That was one good thing about working with the feds, he thought wryly. They had a lot more leeway when it came to permits for wiretapping and any other kind of surveillance. And the bugs that Quisto, doing his near-perfect migrant-worker imitation, had planted, were working beautifully.
“You stand out too much,” Quisto explained with a superior air. “Me, I just blend, like a chameleon.”
“Okay, Mr. Lizard, get on with it,” Chance had said, smothering a laugh.
Yes, Quisto had gradually worn down that wall of wariness, mostly, Chance admitted, through sheer persistence and a stubborn refusal to be ignored. He had—
The sharp rapping on the back doors of the van cut through his thoughts. Damn, what the hell? He glanced at Jeff, who shrugged his shoulders in bewilderment. The rapping came again, louder, and Chance scrambled to the back of the van and peered through the mirrored, one-way glass.
“That stupid son of a bitch!”
Jeff jumped, both at the sudden exclamation and at the suppressed fury in Chance’s voice. “What…?”
“Eaton,” Chance spat out as the pounding came again. “He pulled up in a damned government car, complete with labeled plates.”
Jeff gaped at him. “What is he, some kind of a nut?”
“Worse. He’s stupid.”
The door handle rattled, and they heard a muffled voice. “Come on, Buckner! I know you’re in there!”
With a snarled curse, Chance braced himself against the roof of the van and reached for the door. With a swift movement he threw it open, reached through with one leanly muscled arm and yanked the startled Eaton into the van. Despite his bulk, the man flew through the opening as if catapulted, and Jeff Webster stared in awe.
“What do you think you’re—”
“Why the hell don’t you just hang out a sign?” Chance snapped, cutting off Eaton’s protest.
“Get off it, hotshot! Mendez left here an hour ago.”
“And just where do you suppose his right-hand man is right now?” Chance bit out. “He’s inside and, unless we’re luckier than you deserve, calling Mendez to tell him there’s a government car sitting in front of his new business. Which means he’ll be looking for one at home. Congratulations, Eaton, you may have burned two stakeouts at once.”
He opened the door again and practically threw the agent from the van. Chance followed him and shoved the man into the plain gray car that stood out like a sore thumb. “Now get the hell out of here!”
Eaton was furious, but something in Chance’s eyes made him stamp down on the accelerator. Staring in disgust as the car sped away, Chance called lowly to Jeff through the door of the van.
“I’m going to see if I can tell if they made us.”
The tap from the inside told him Jeff had heard him. He turned on his heel and strode off, still fuming. He’d go to the building next door, he thought. It was a large office building, and they’d discovered a spot on its roof that gave a bird’s-eye view of what was apparently being converted into an office.
Damn, he thought, I should have grabbed the binoculars from the van. But I was so damned mad, I didn’t even think of it. God, I hate working with the feds. The troops are good, but the generals are just—
“Ouch!”
Chance barely kept himself from going down; he didn’t know how the person he’d just crashed into had stayed upright. He flushed as, muttering an apology, he knelt to pick up the book that had bitten the dust—or the concrete sidewalk, in this case.

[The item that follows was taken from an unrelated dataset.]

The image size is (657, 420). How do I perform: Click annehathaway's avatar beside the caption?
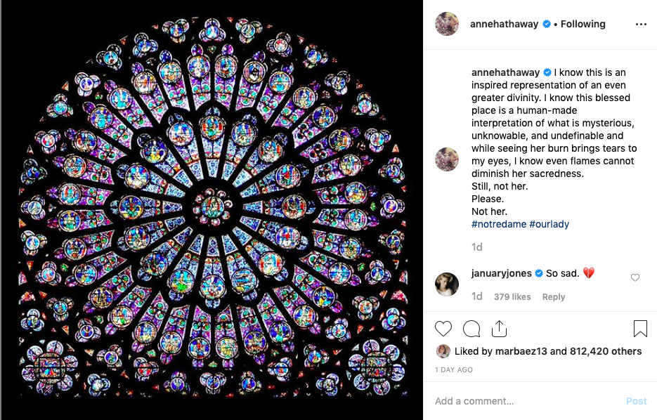pyautogui.click(x=447, y=159)
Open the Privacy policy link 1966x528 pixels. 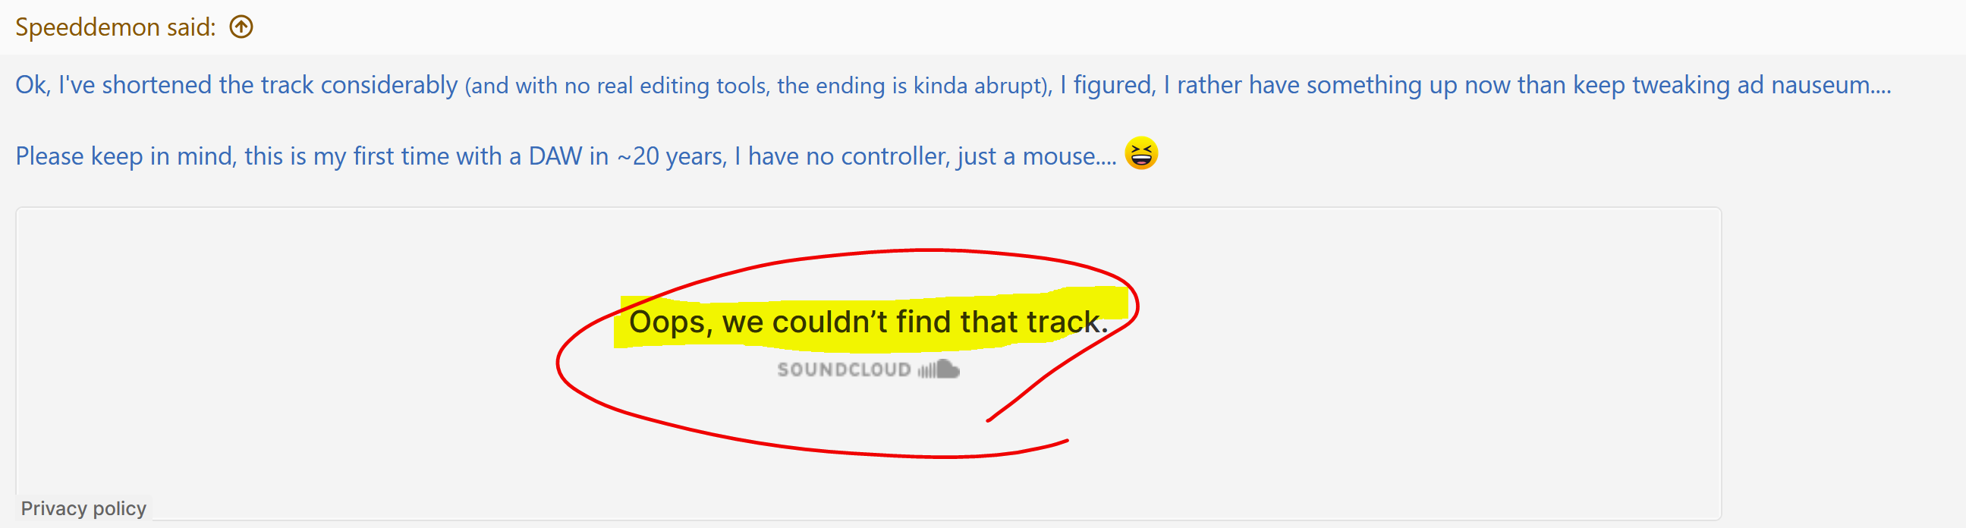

Poetry, he noted as he lifted the thick volume. He dusted it off and began to straighten up to give it back. And stopped dead before he’d moved an inch.
There before him were the most beautiful legs he’d ever seen. Small feet were encased in short, bright red socks and pristine white tennis shoes, the ankles were slender and delicate, the calves bare, smooth and shapely. Even the knees were lovely, and the thighs…
He gulped, aware that he seemed to have forgotten how to breathe. Where the reality of that long stretch of golden leg ended at the edge of a short white skirt, his imagination had kept right on going.
After a long moment he managed to make his reluctant muscles respond and bring him upright by telling them that it was safe; the rest couldn’t possibly match those legs.
He was wrong. He knew it the moment his eyes slipped over the white skirt to the fluffy, bright red sweater that topped it. The soft plushness did little to disguise the full, feminine curves beneath the cheerful color, and Chance found himself gulping again. He didn’t want to look any further, but he wasn’t sure if it was because he was afraid the rest wouldn’t be as incredible, or afraid that it would.
He looked anyway. It was.
He didn’t realize it at first. Her face was shadowed by the brim of the cheerful red-and-white cap she wore, covering what appeared to be dark silky hair. Then she tilted her head and took his breath away again.
Her mouth was a little wide by classic standards, but her lower lip was so full and soft he barely noticed. Her nose was small and pert, her skin creamy and smooth, but once he saw her eyes he forgot everything else. They were huge, framed by thick dark lashes, and deep, smoky gray. And at the moment, those eyes were looking at him with a mixture of wariness and amusement.
“Uh, sorry,” he mumbled again, still staring.
“I hope you’re coming from and not going to.”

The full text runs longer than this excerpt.